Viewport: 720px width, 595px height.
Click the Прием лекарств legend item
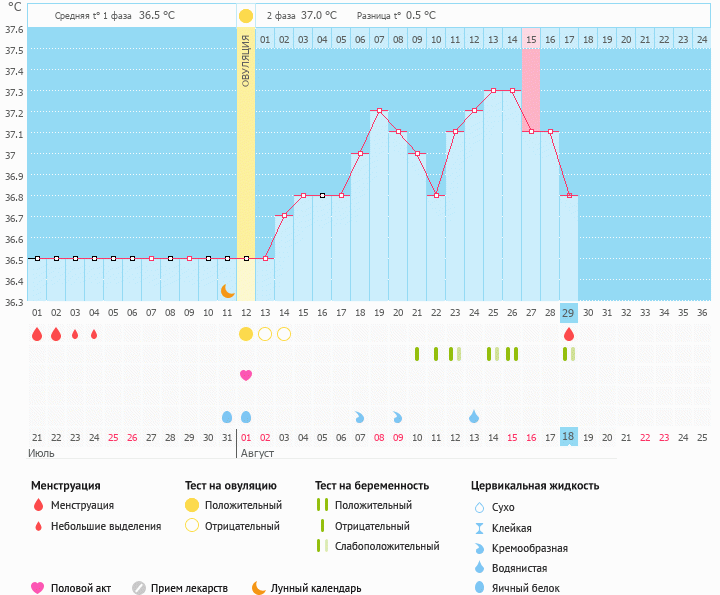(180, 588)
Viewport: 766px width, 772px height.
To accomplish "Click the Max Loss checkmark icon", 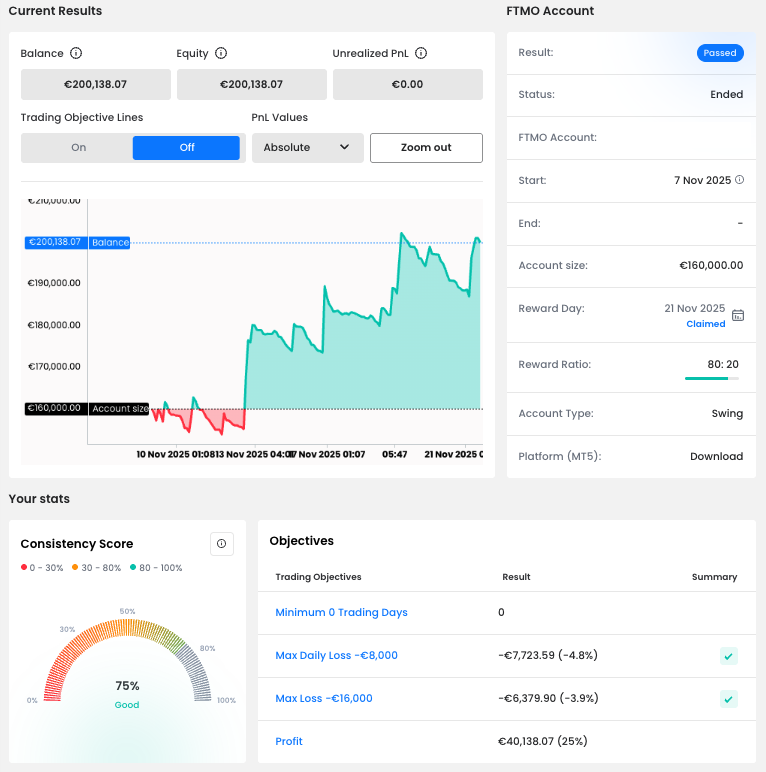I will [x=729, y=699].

--

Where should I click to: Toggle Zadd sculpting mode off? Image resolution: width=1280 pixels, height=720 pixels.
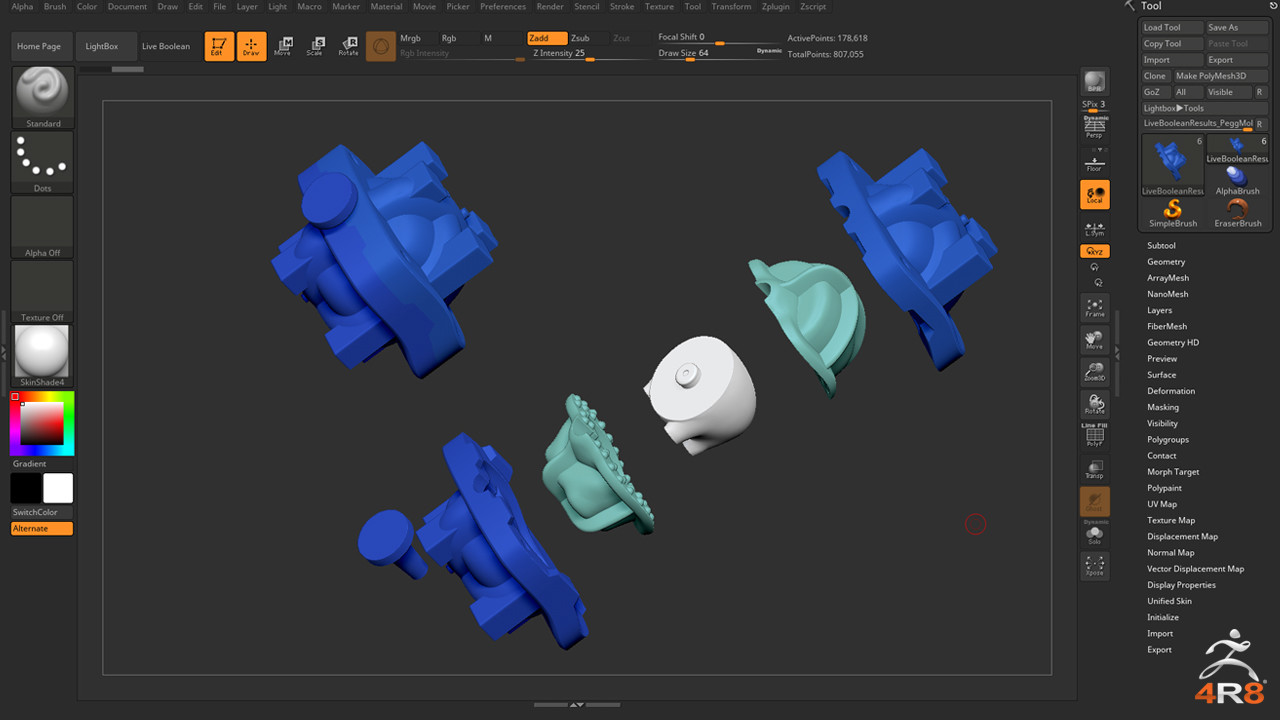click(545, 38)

### TASK BRIEF:
A single number is needed: the count of lines in the records that include "Viewport".

### ANSWER SPACE:
2